**TASK TO COMPLETE:** Could you copy every record below exactly, leaving out the pictures?

**AVAILABLE RECORDS:**
* * * * *

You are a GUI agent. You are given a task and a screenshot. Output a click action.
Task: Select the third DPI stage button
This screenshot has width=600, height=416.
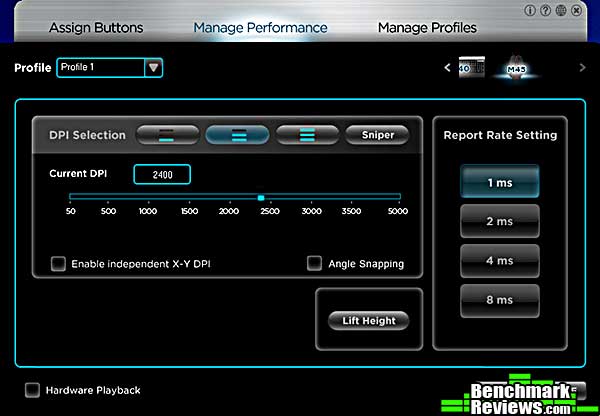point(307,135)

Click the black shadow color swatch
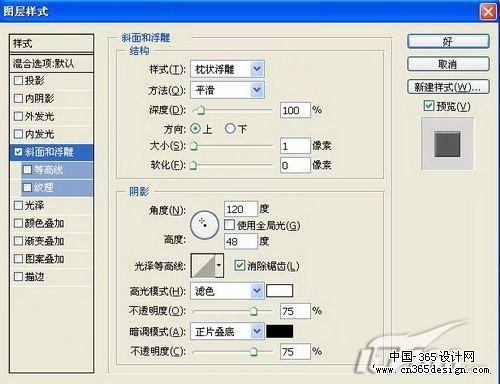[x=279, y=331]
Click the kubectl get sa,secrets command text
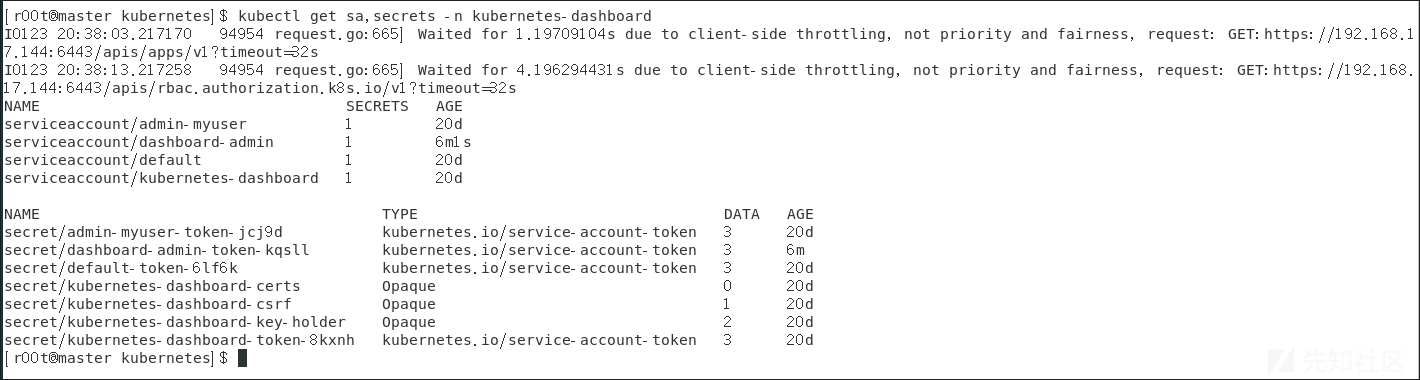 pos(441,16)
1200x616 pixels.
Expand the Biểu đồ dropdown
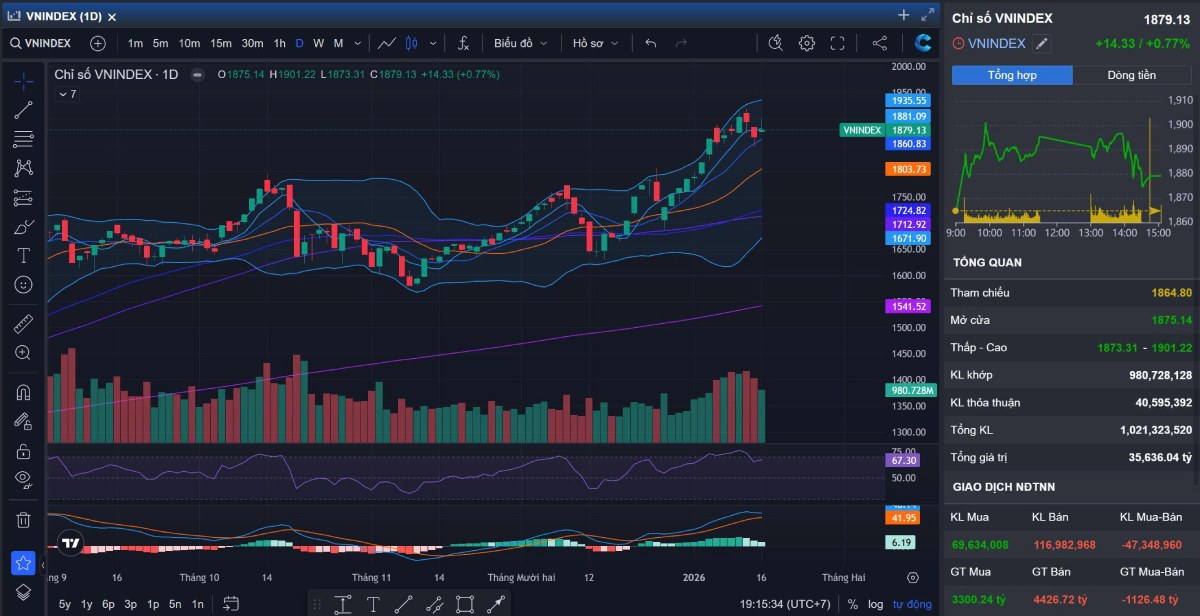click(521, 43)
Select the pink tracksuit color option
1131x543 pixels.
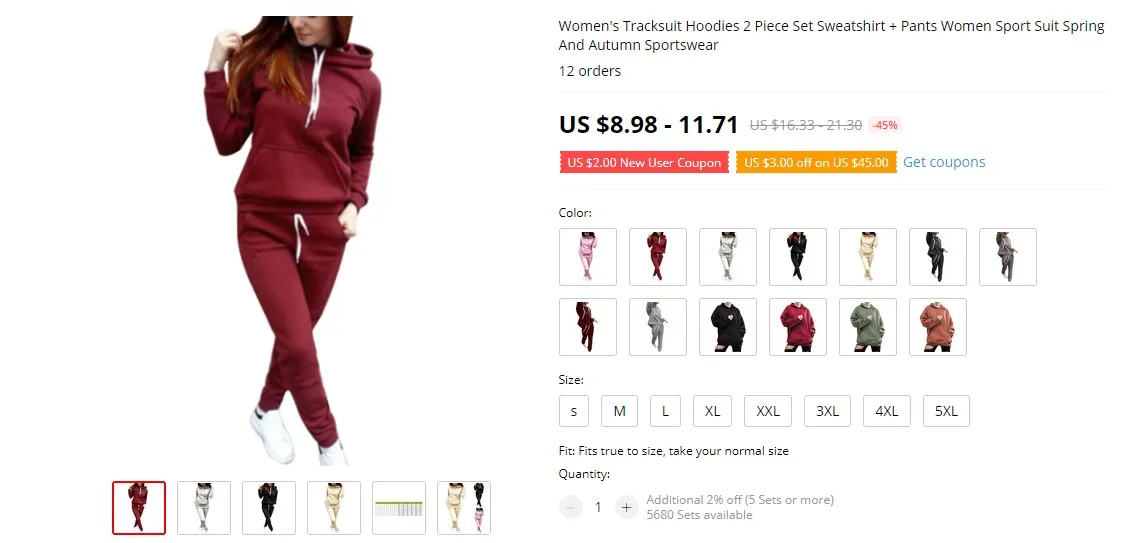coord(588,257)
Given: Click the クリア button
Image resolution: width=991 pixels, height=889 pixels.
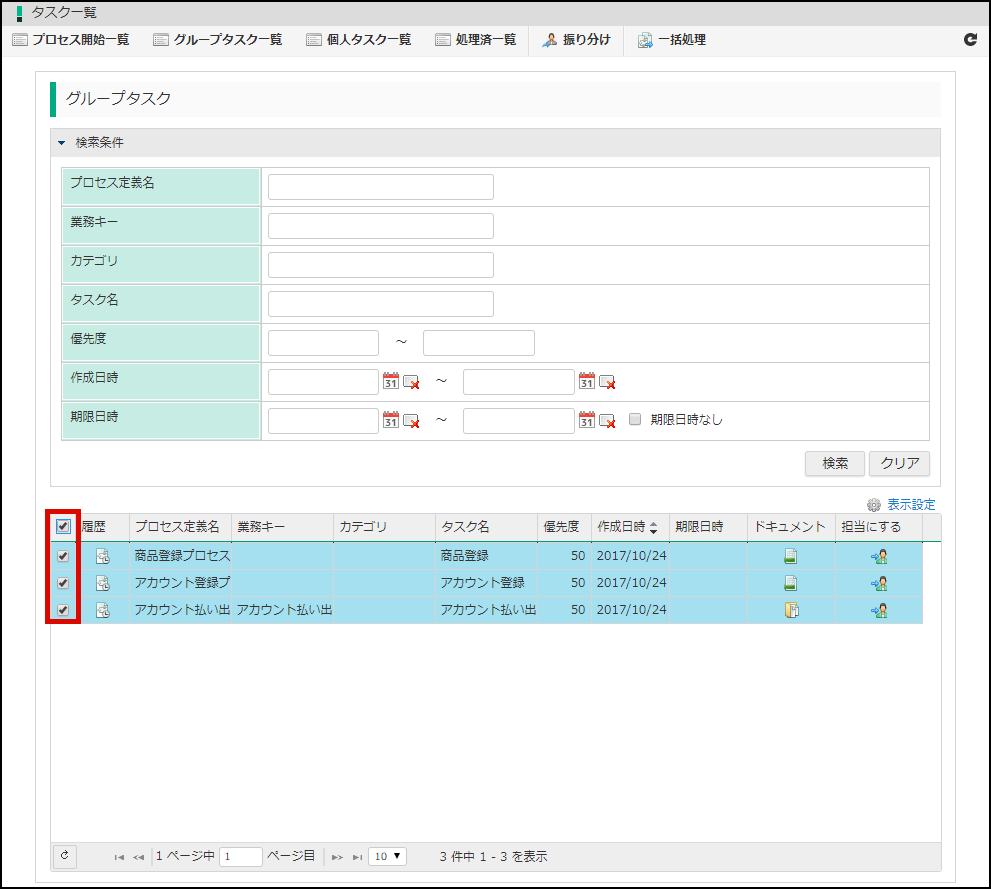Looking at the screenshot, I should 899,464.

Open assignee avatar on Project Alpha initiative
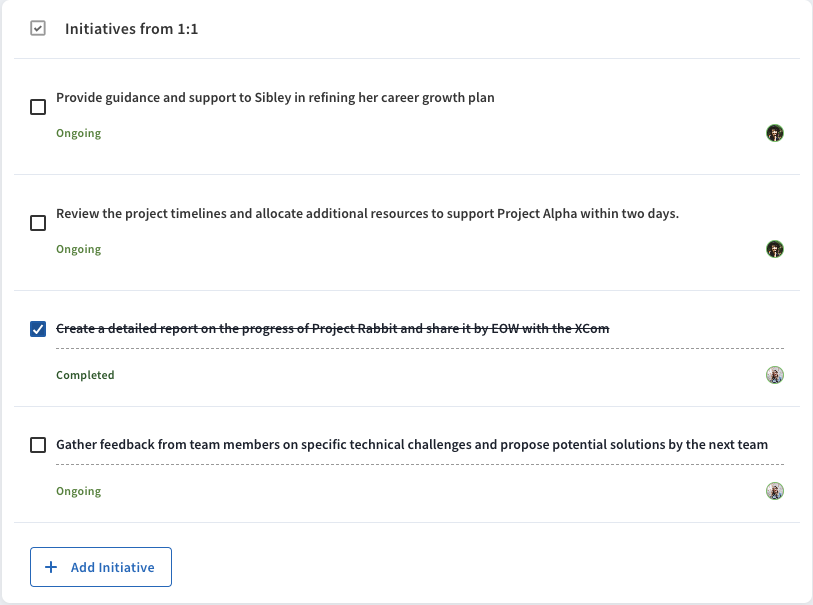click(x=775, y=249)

* * * * *

**SOLUTION BELOW:**
You are a GUI agent. You are given a task and a screenshot. Output a click action.
Task: Select the third DPI stage button
This screenshot has width=600, height=416.
point(307,135)

Click the black shadow color swatch
[x=279, y=331]
Click the kubectl get sa,secrets command text
 pos(441,16)
1200x616 pixels.
Expand the Biểu đồ dropdown
click(521, 43)
Select the pink tracksuit color option
1131x543 pixels.
coord(588,257)
Given: Click the クリア button
Image resolution: width=991 pixels, height=889 pixels.
Looking at the screenshot, I should 899,464.

Open assignee avatar on Project Alpha initiative
click(x=775, y=249)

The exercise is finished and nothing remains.